In this paper, we have argued that via royalty-free and open standards a privacy-aware Smart Grid can be implemented. We showed how Linked Data principles are applied, leading to a distributed system, where users retain full control over their personal information via policies. We outlined how complicated privacy regulations may be simplified, resulting in nine fundamental principles. Lastly, we described how technical rules for enforcing current privacy regulations may be realised via our privacy principles.

5. References

[1] European Technology Platform - SmartGrids Vision and Strategy for Europe's Electricity Networks of the Future, European Commission, 2006, http://www.ec.europa.eu/research/energy/pdf/smartgrids_en.pdf.
[2] NIST Framework and Roadmap for Smart Grid Interoperability Standards, Release 1.0. Technical report, National Institute of Standards and Technology, 2010.
[3] Cavoukian, A., Polonetsky, J., and Wolf, C.. SmartPrivacy for the Smart Grid: embedding privacy into the design of electricity conservation. Identity in the Information Society, April 2010.
[4] McDaniel, P. and McLaughlin, S.. Security and Privacy Challenges in the Smart Grid. IEEE Security and Privacy, 7:75–77, 2009.
[5] Ladeur, K.-H.. Datenschutz – vom Abwehrrecht zur planerischen Optimierung von Wissensnetzwerken: Zur "objektiv-rechtlichen Dimension" des Datenschutzes. DuD - Datenschutz und Datensicherheit 24(1), 2000.
[6] Büllesbach, A.. Selbstregulierung im Datenschutz. Recht der Datenverarbeitung 1/2005, 2005.
[7] Bizer, J.. Sieben Goldene Regeln des DatenschutzesDuD • Datenschutz und Datensicherheit 31 (2007) 5, 2007.
[8] Lutterbeck, B.. VOM «EMPIRISCHEN» ZUM «GENERISCHEN» RECHT Der Beitrag der Institutionenökonomik, 2008.
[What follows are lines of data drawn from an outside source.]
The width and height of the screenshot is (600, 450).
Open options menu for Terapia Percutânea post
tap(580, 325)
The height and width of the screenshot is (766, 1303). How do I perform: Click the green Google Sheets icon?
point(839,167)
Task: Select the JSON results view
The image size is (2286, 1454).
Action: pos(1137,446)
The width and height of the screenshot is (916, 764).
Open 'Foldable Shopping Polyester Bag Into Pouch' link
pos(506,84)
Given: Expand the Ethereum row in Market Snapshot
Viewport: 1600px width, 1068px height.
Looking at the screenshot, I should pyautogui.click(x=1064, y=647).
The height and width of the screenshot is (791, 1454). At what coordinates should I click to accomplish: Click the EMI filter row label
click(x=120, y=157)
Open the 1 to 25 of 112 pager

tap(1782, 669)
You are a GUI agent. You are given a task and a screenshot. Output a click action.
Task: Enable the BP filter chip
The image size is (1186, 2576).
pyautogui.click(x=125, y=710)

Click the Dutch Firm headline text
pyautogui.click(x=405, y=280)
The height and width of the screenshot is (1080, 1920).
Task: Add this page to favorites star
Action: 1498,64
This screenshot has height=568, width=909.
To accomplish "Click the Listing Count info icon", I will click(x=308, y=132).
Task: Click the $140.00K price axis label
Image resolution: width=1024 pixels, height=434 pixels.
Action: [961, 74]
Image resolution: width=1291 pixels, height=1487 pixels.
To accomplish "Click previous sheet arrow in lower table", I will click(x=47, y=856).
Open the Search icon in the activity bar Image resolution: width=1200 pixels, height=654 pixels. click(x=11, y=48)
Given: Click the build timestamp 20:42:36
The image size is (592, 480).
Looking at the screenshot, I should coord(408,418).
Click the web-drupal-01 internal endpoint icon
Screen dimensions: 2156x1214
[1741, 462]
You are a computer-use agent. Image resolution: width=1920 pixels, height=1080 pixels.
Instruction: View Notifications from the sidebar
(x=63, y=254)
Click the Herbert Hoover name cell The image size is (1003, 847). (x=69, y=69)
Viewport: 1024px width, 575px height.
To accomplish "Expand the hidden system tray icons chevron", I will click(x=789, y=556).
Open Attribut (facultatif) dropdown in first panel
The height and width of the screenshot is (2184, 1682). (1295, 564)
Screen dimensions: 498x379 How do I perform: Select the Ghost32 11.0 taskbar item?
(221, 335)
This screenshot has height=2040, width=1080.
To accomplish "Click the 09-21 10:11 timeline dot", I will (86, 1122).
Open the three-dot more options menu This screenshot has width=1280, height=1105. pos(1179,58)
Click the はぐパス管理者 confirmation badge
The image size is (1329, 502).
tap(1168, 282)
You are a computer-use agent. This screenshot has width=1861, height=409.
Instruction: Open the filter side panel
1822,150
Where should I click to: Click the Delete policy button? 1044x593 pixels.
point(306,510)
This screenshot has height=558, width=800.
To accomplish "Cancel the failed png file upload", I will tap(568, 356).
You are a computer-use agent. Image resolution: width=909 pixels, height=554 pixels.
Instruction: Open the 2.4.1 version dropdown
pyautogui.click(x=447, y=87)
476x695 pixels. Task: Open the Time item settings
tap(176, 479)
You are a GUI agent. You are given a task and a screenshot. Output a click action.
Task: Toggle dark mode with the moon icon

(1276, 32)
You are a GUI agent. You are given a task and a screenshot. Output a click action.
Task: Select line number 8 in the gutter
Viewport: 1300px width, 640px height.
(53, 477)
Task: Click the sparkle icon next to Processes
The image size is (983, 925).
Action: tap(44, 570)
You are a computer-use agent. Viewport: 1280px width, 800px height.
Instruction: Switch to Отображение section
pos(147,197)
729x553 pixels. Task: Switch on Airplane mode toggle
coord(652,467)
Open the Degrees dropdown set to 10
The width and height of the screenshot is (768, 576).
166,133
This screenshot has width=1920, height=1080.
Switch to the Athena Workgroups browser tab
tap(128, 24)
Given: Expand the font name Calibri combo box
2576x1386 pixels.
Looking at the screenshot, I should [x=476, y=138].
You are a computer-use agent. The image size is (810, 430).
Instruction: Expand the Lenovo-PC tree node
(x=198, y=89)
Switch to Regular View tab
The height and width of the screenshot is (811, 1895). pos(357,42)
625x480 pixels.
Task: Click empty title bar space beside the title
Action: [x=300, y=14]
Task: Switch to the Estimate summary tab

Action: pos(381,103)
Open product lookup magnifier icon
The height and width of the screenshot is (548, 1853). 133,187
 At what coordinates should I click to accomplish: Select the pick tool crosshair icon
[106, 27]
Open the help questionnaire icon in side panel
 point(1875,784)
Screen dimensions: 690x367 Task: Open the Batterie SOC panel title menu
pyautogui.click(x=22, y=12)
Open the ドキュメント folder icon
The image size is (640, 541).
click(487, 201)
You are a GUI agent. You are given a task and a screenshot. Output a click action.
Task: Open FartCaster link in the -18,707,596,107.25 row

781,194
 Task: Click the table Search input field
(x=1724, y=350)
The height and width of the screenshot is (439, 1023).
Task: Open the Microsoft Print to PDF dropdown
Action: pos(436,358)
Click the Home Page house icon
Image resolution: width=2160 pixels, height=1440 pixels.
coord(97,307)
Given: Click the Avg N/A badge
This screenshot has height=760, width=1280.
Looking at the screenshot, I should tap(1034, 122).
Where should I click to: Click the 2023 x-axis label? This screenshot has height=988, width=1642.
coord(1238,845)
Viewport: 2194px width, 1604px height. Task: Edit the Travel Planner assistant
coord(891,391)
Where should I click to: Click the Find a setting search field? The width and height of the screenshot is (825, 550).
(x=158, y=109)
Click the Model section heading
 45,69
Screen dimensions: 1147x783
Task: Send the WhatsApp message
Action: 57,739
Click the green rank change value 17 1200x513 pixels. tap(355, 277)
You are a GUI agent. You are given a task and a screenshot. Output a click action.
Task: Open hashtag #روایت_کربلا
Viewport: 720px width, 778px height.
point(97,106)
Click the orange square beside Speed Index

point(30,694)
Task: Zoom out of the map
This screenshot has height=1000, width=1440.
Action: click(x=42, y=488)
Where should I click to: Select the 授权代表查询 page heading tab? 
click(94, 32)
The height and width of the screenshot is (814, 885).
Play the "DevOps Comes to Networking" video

[9] Orwath, C., Raabe, O. Buchmann E., et al. Software als Institution und ihre Gestaltbarkeit, Informatik Spektrum , 2009.
[10] European Commission, Commission Decision C(2004)5271, Model Contracts for the transfer of personal data to third countries, 2005
[11] Weitzner, D. J., Hendler, J., Berners-Lee, T. and Connolly, D.. Creating a Policy-Aware Web : Discretionary , Rule-based Access for the World Wide Web, chapter I, pages 1–31. IRM Press, 2005.